:: Exercise inputs ::

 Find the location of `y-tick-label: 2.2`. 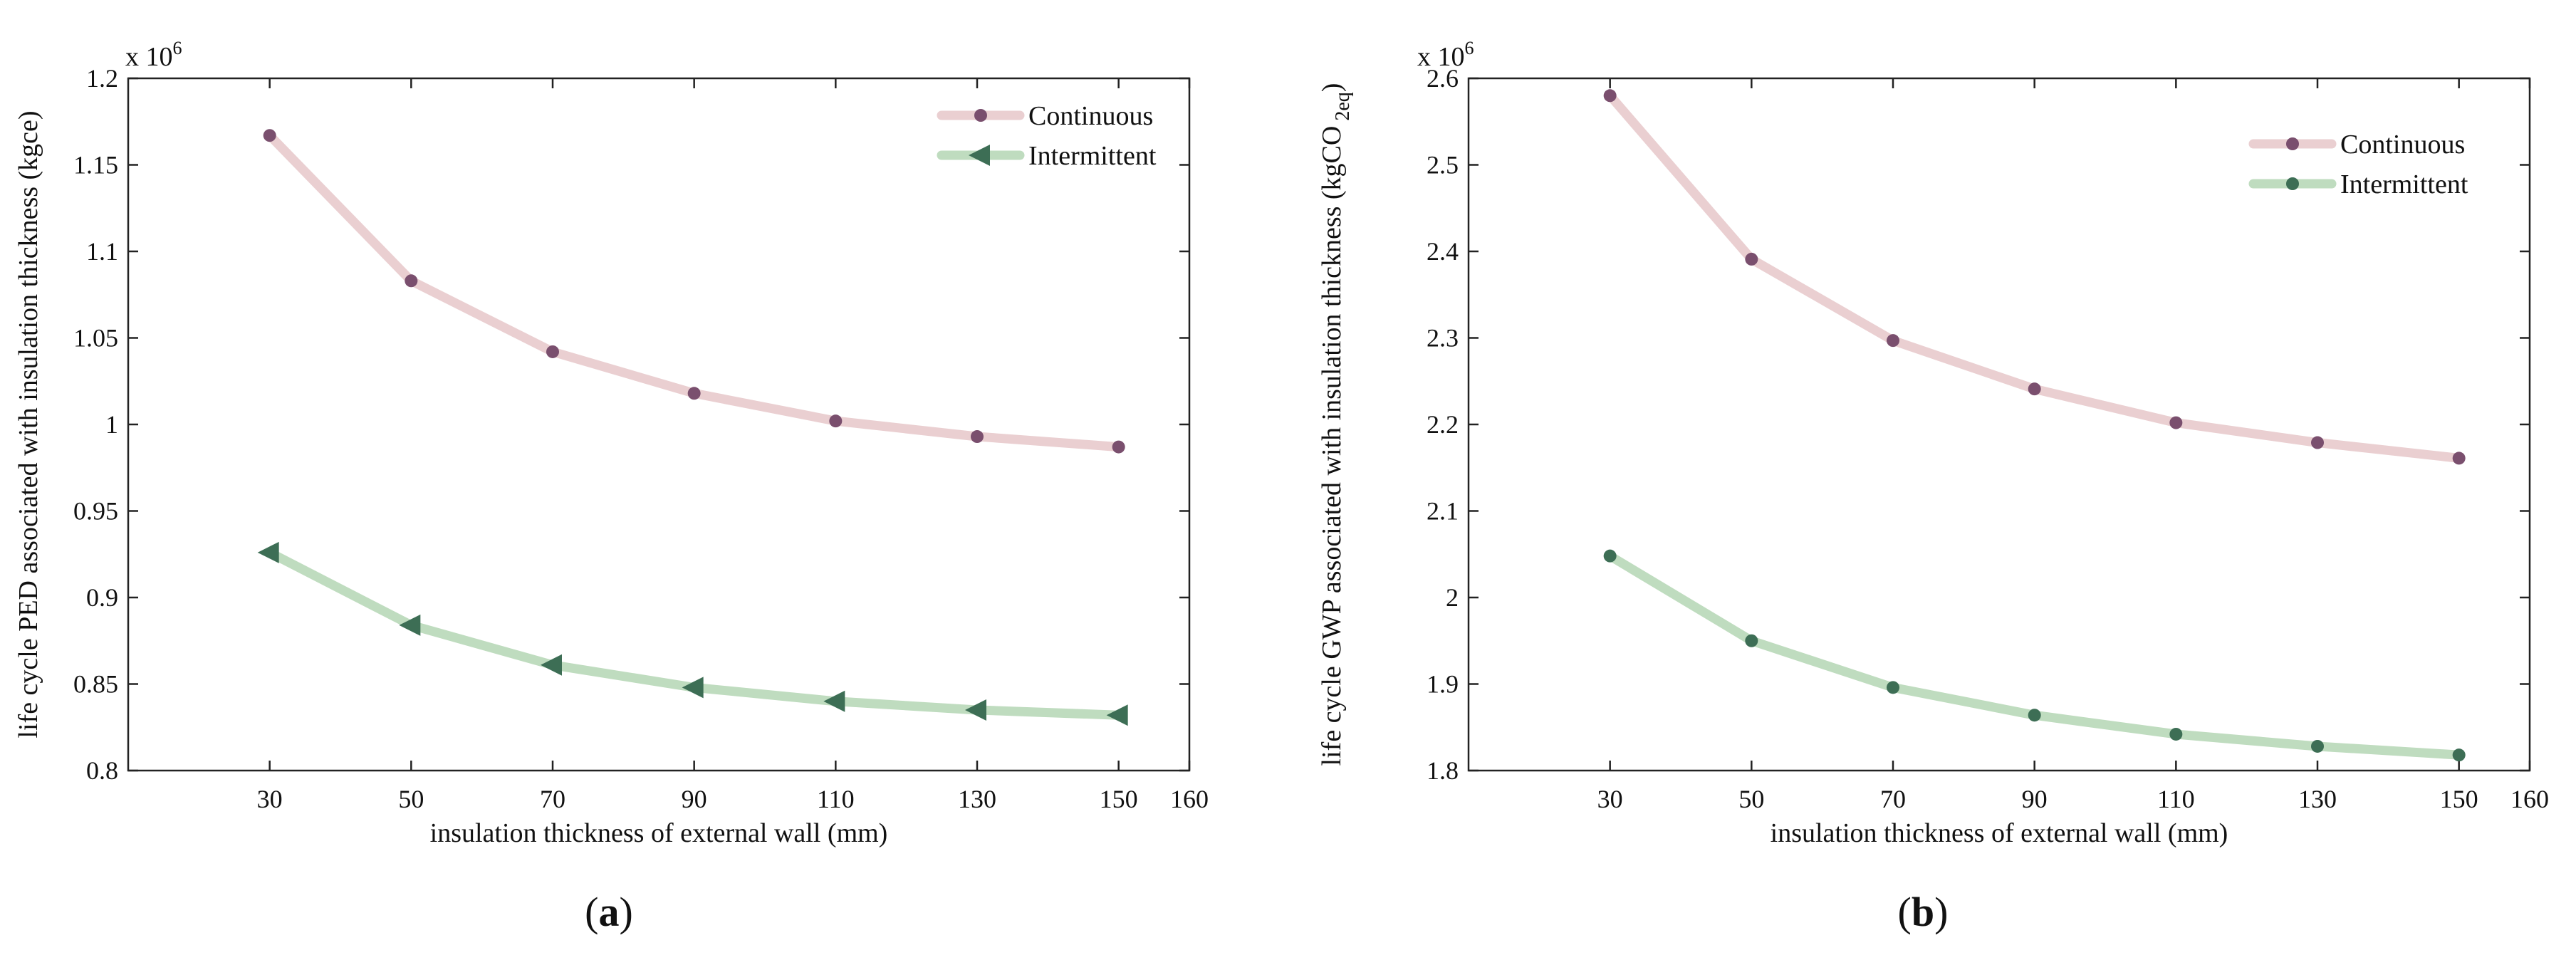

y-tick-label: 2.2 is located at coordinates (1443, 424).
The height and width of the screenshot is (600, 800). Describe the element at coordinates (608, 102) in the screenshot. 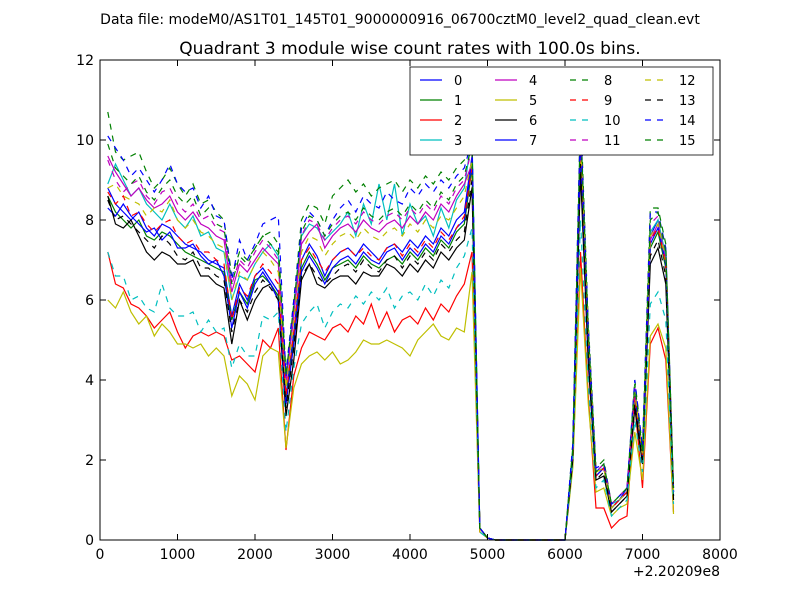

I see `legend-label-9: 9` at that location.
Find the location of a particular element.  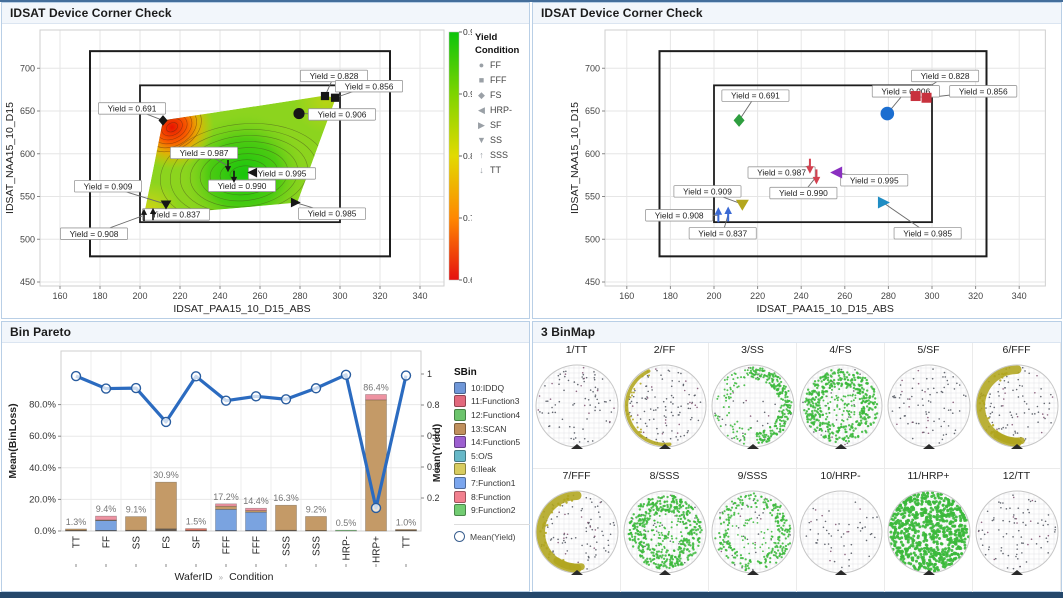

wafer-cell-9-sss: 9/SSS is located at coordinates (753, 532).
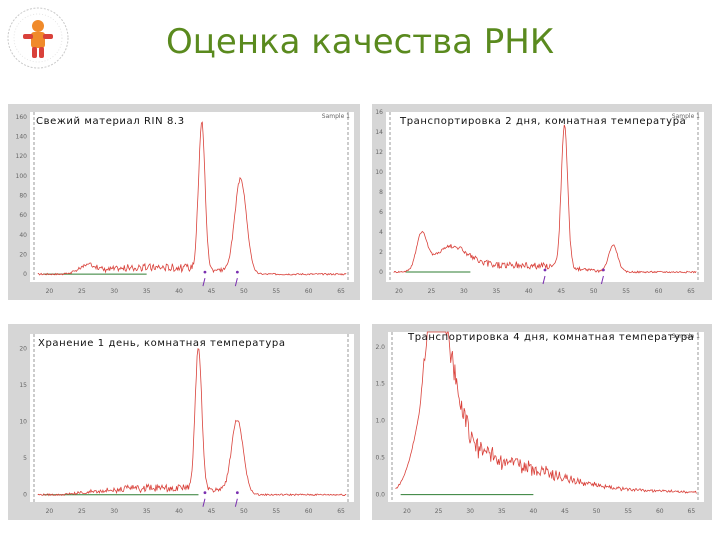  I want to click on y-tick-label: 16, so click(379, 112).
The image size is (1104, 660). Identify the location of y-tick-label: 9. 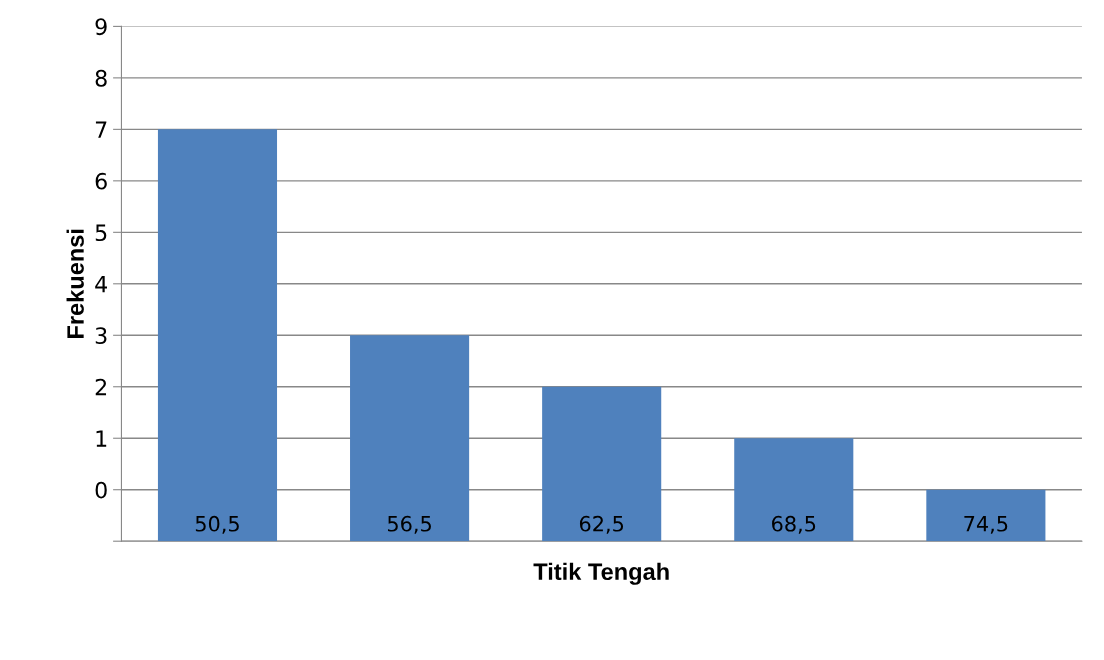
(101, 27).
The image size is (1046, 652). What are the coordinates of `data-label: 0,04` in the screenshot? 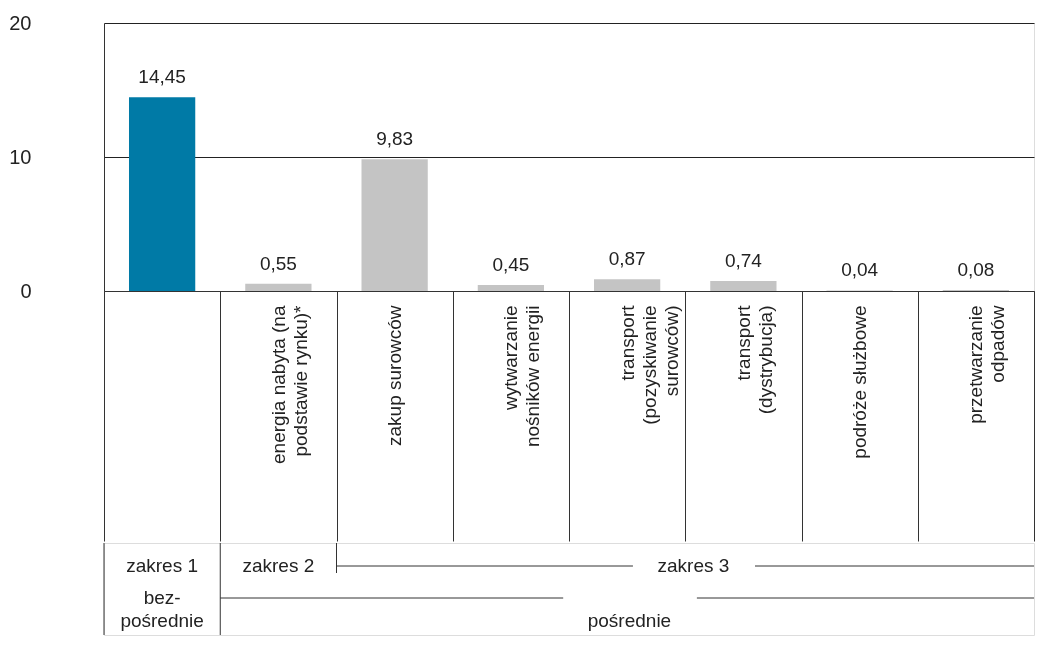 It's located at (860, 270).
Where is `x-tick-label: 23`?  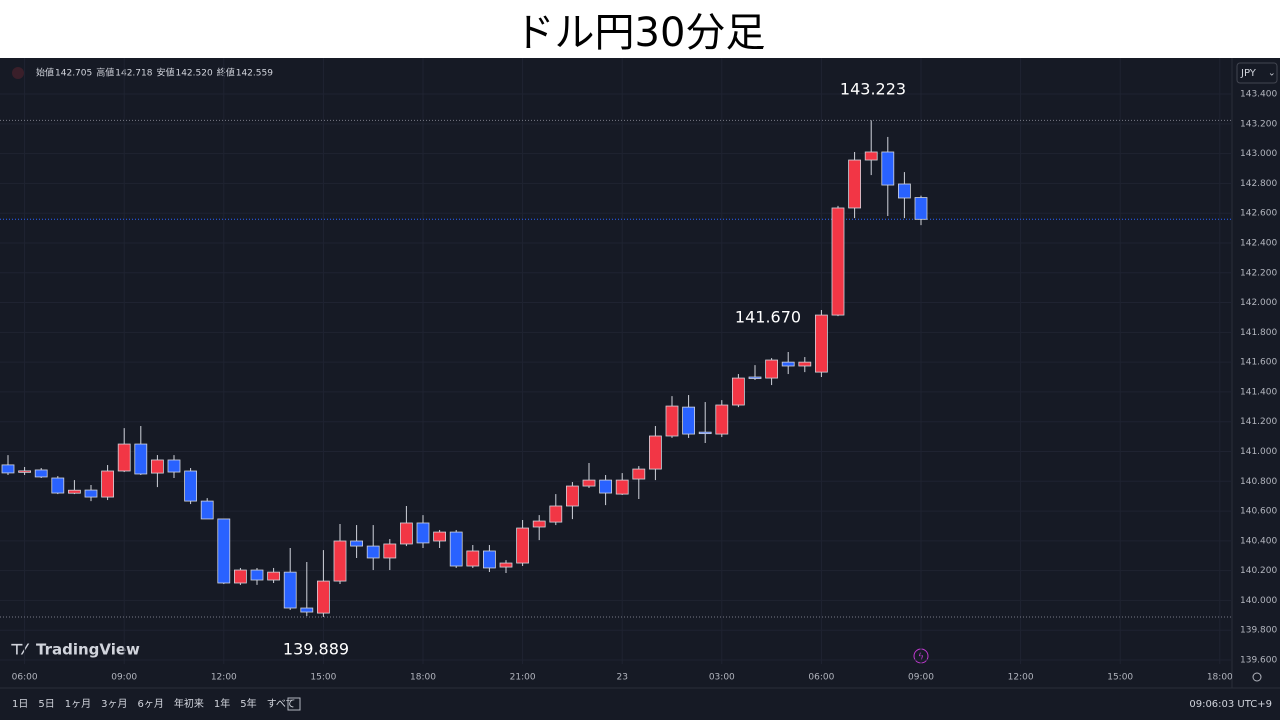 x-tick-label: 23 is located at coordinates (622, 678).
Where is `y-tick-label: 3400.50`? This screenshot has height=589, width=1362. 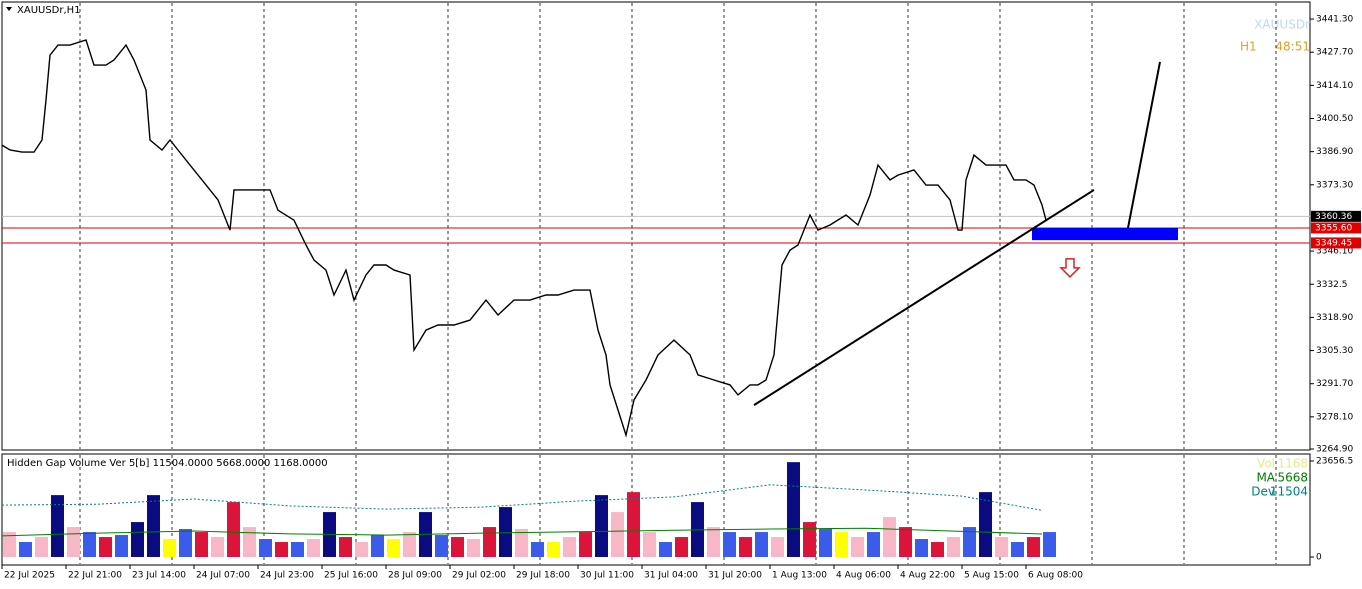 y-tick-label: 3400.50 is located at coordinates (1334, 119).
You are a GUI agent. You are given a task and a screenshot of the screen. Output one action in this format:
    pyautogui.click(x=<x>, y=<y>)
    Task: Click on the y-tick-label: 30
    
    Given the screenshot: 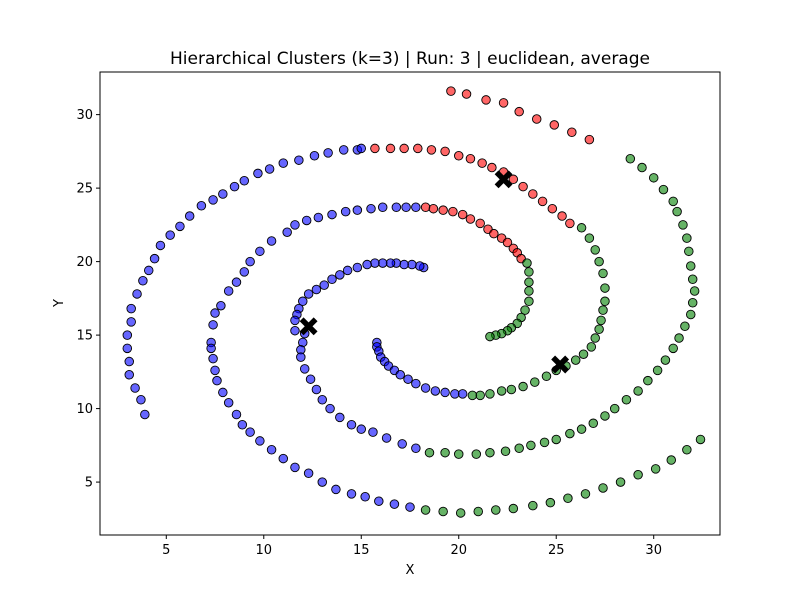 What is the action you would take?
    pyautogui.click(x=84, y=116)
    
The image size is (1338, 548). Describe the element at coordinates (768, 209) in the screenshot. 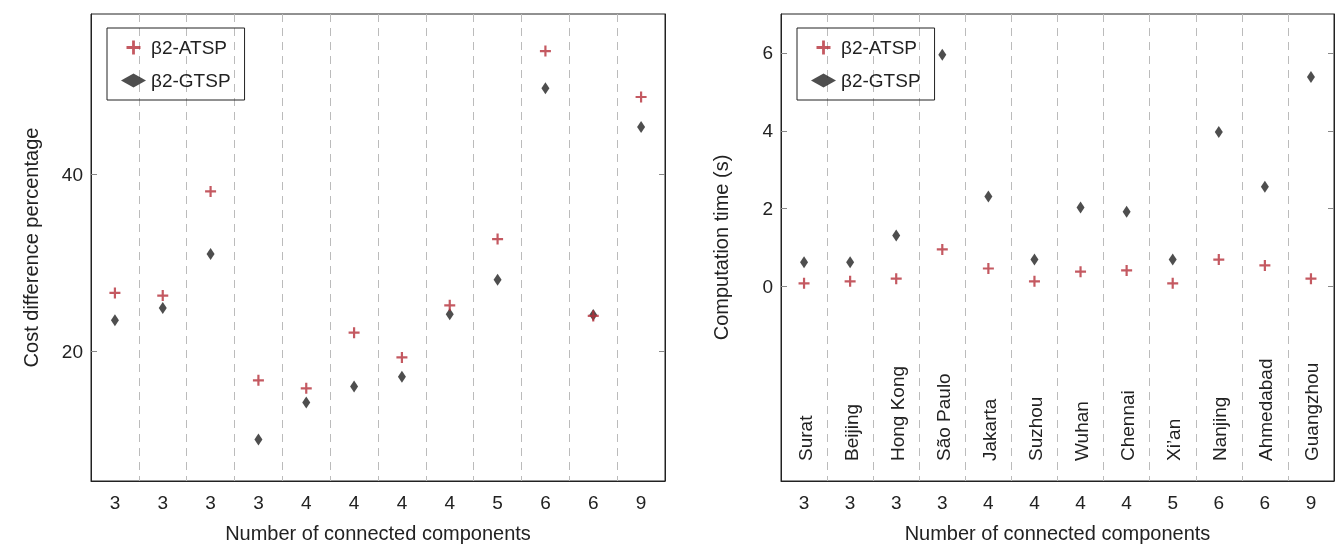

:::

Rewrite the records, starting at the beginning and ending at the line containing "at that location.", replacing "screenshot" with "image" and leaving everything else unchanged. Omit the pictures from your answer.

 Find the location of `y-tick-label: 2.2`. 

y-tick-label: 2.2 is located at coordinates (1443, 424).
The height and width of the image is (600, 800). Describe the element at coordinates (608, 102) in the image. 

I see `legend-label-9: 9` at that location.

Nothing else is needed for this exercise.